Saved entries:

+ + + + +

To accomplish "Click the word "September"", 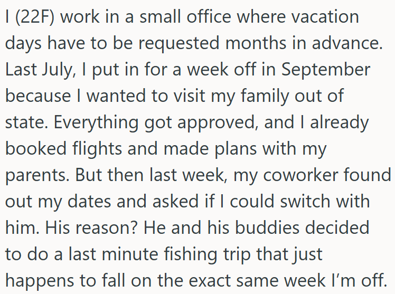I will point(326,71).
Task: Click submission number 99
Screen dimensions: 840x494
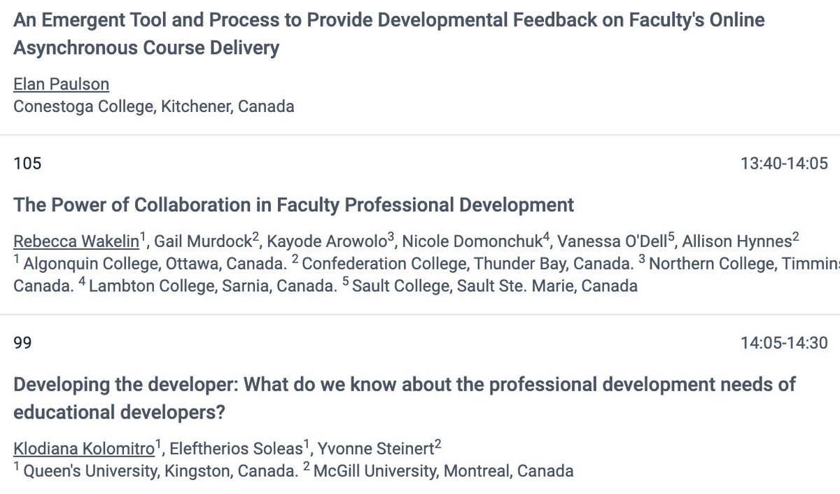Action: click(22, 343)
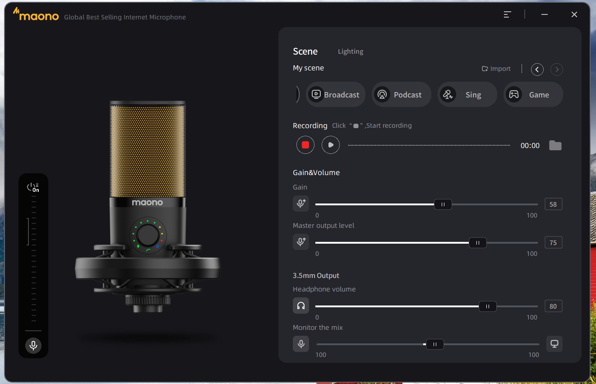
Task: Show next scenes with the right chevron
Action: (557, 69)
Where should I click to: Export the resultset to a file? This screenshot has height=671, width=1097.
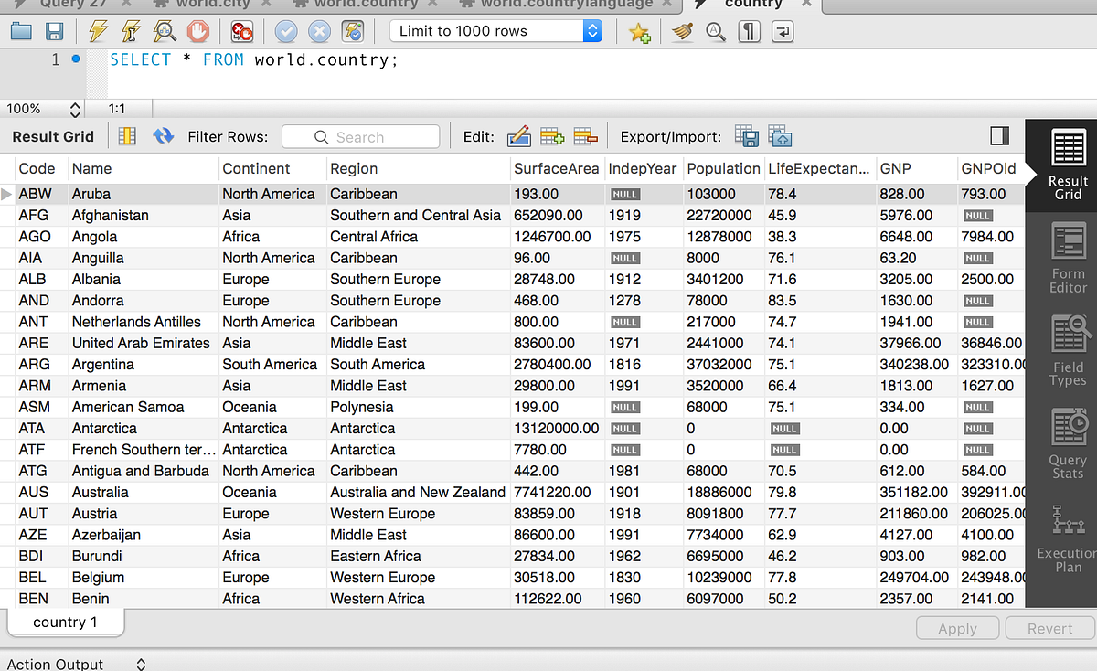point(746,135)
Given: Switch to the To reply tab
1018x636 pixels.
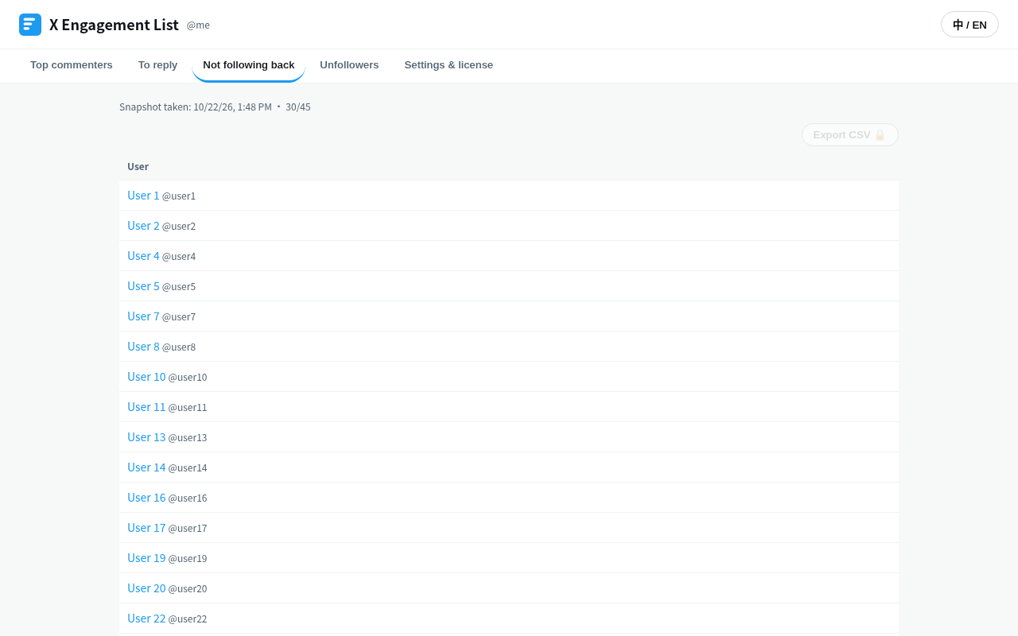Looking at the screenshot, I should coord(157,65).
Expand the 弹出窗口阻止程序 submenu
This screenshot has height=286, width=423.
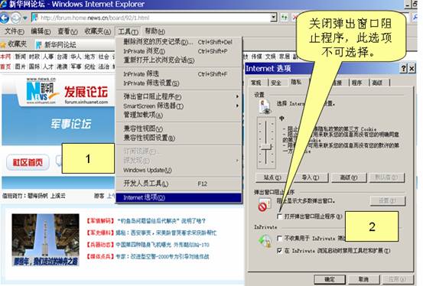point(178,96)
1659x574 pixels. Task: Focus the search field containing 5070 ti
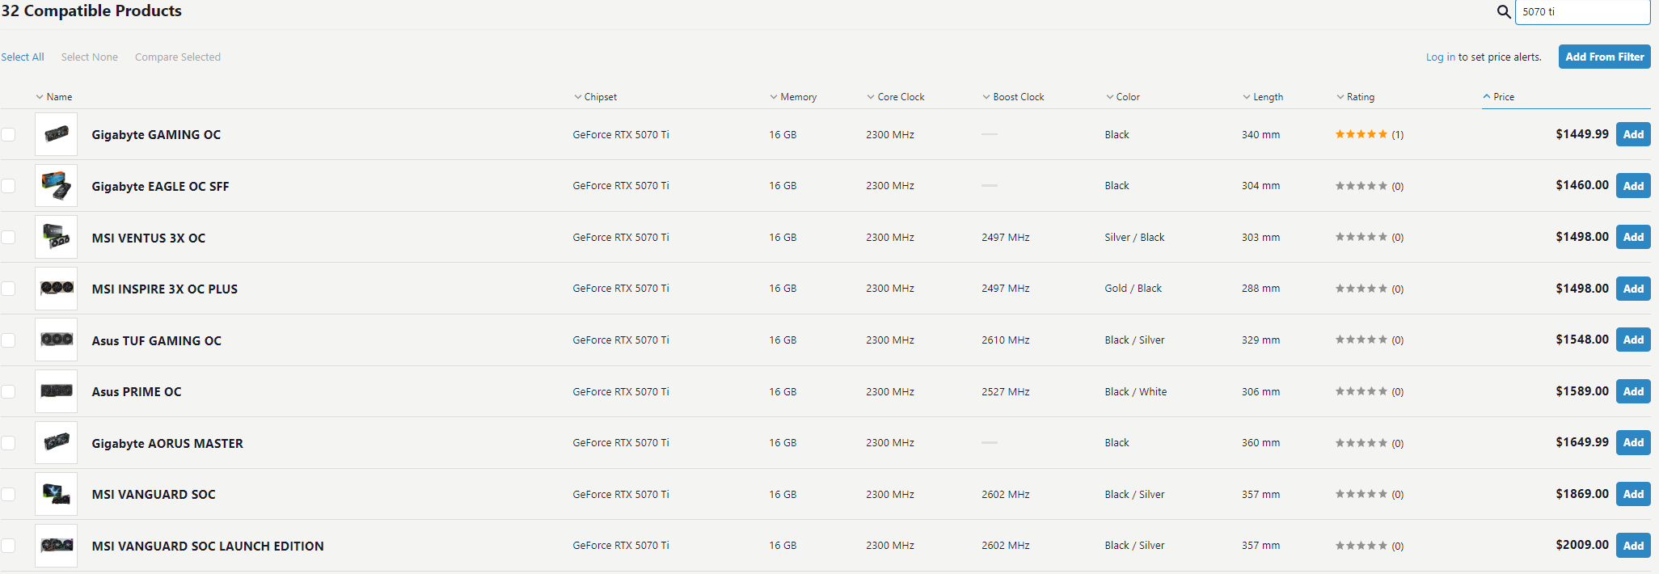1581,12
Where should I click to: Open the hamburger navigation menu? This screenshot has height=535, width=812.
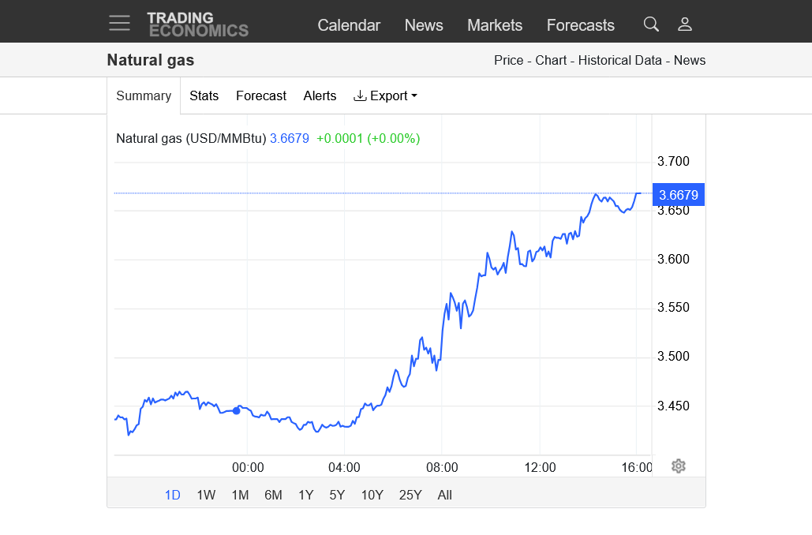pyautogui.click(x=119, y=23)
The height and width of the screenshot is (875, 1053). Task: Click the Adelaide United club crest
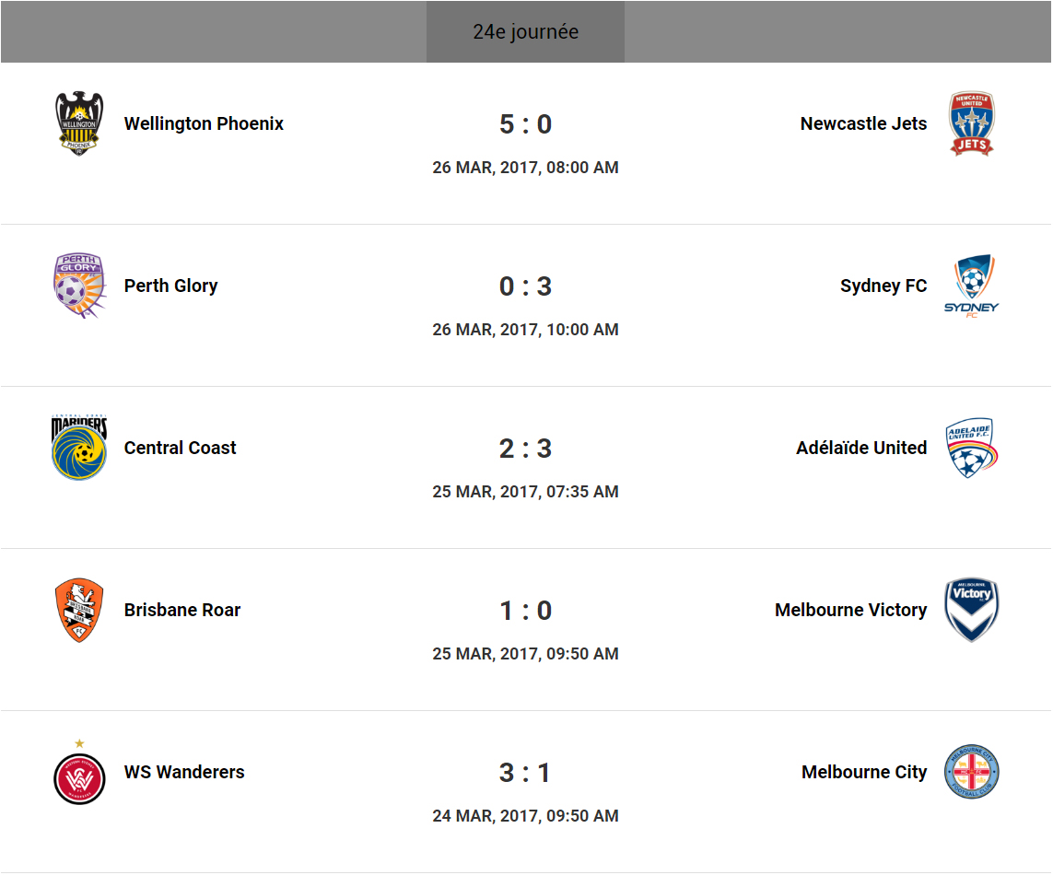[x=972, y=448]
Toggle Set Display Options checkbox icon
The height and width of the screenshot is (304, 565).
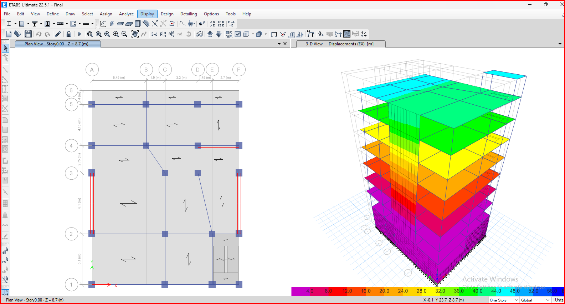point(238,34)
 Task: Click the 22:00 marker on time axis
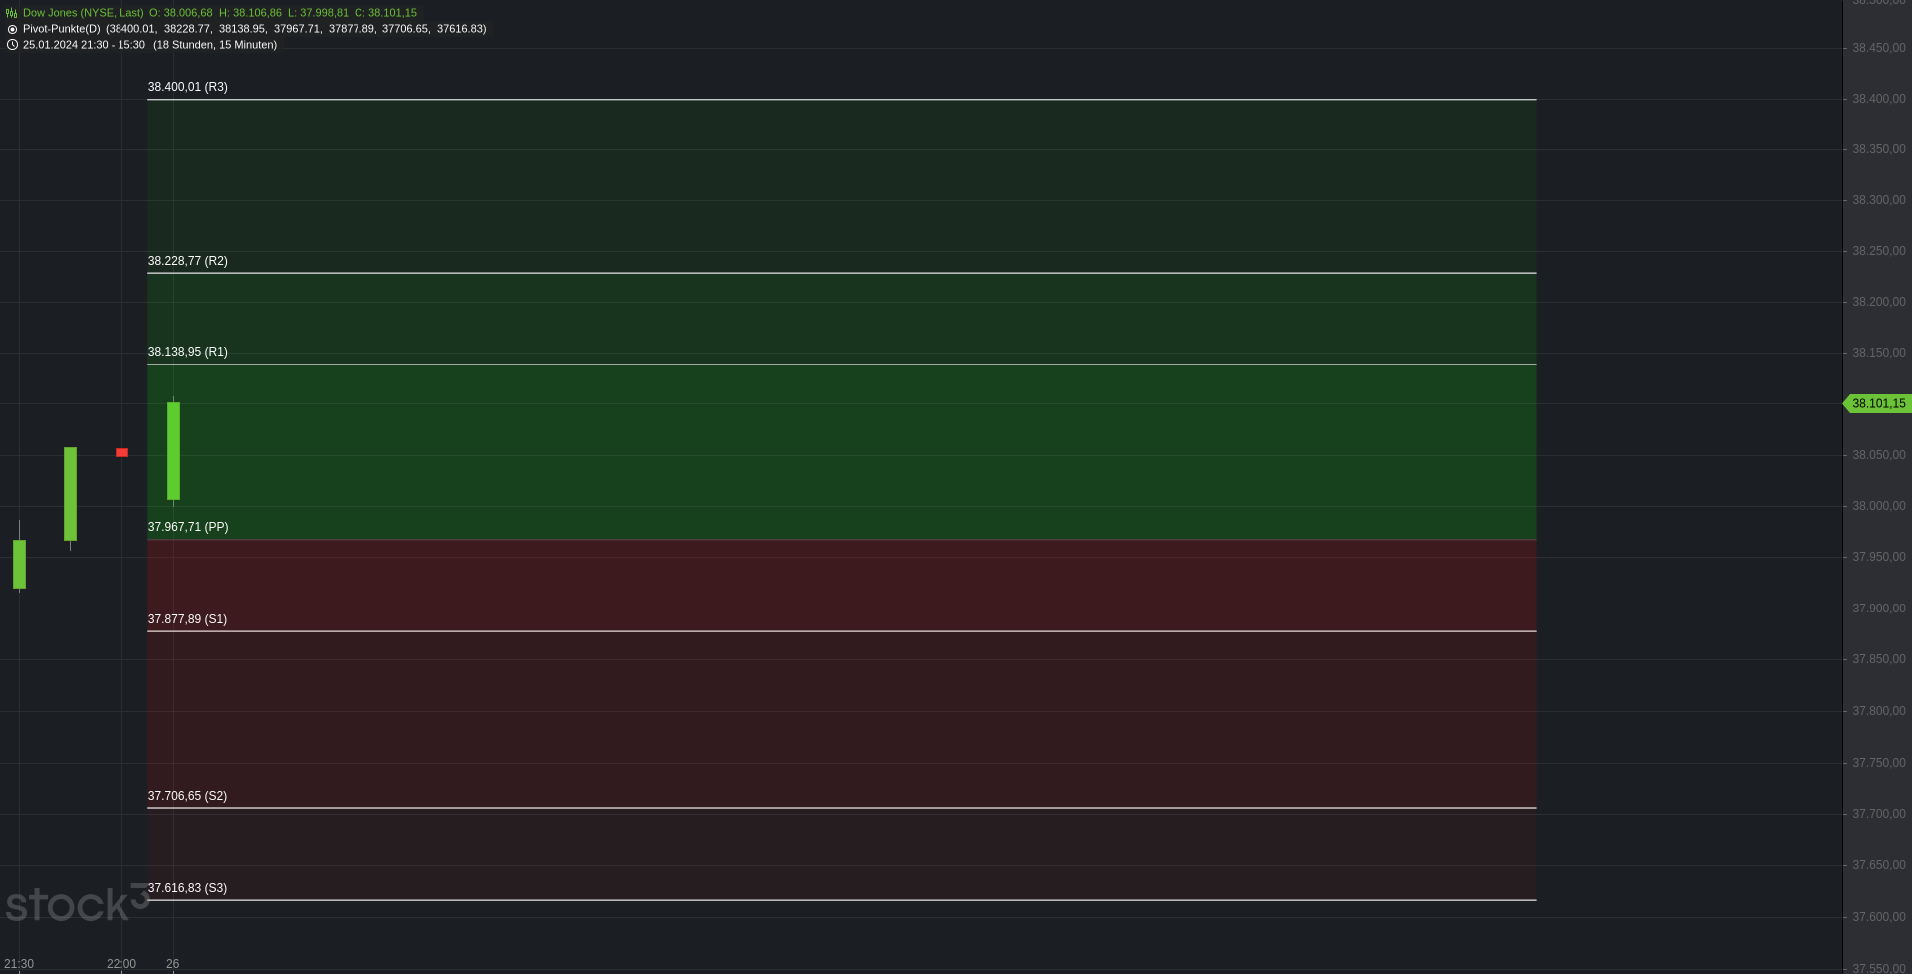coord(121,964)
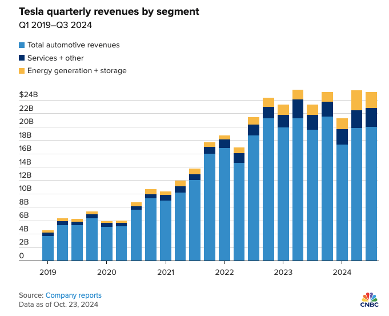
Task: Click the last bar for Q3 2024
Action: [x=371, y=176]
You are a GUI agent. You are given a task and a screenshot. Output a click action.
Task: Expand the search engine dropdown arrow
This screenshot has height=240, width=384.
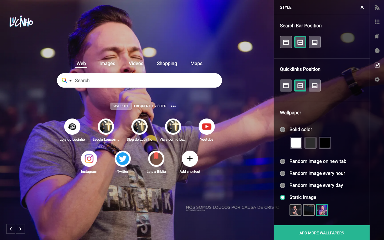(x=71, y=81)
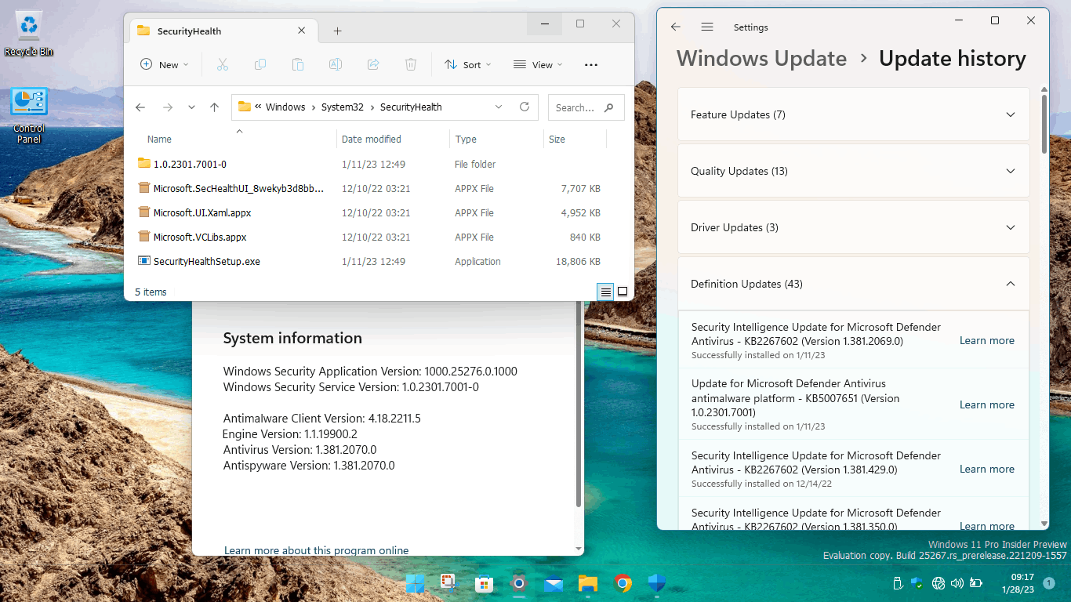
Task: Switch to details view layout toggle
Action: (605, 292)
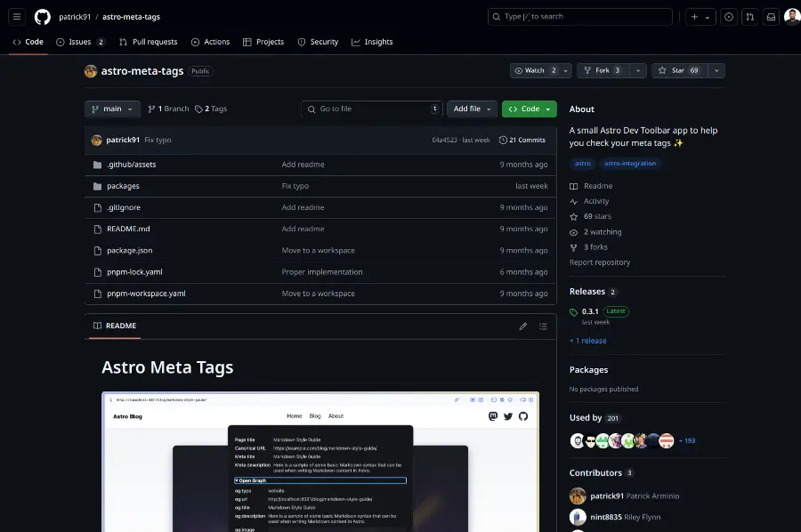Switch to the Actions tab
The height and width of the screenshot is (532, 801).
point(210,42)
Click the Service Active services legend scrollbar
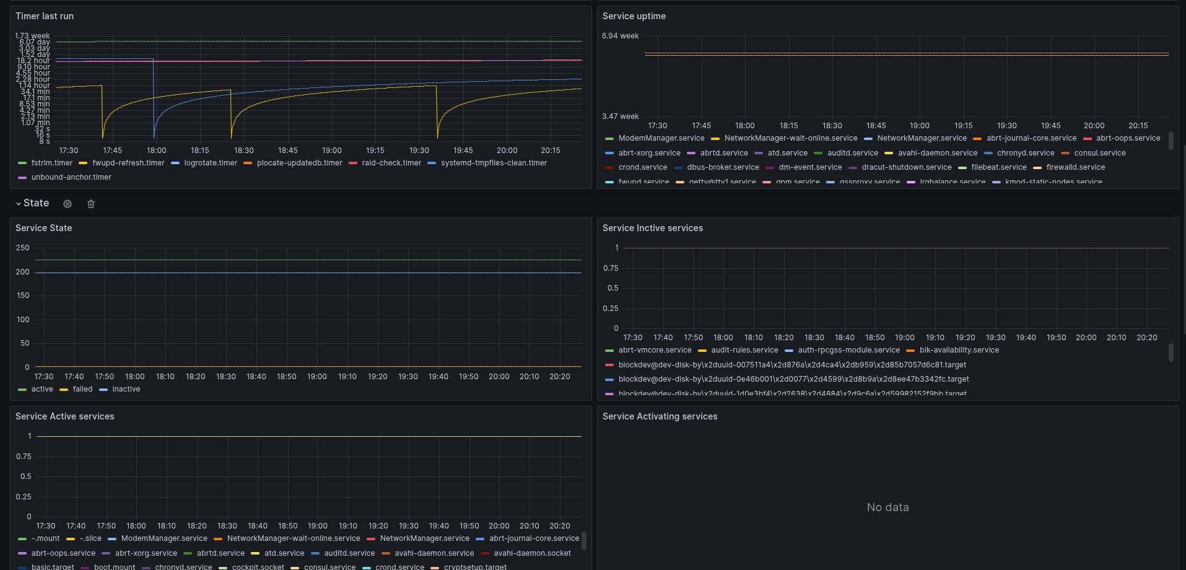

+ + + + +

What this task involves: Within the entries above, how many lines contain the word "Expand"? State the number only.

Task answer: 2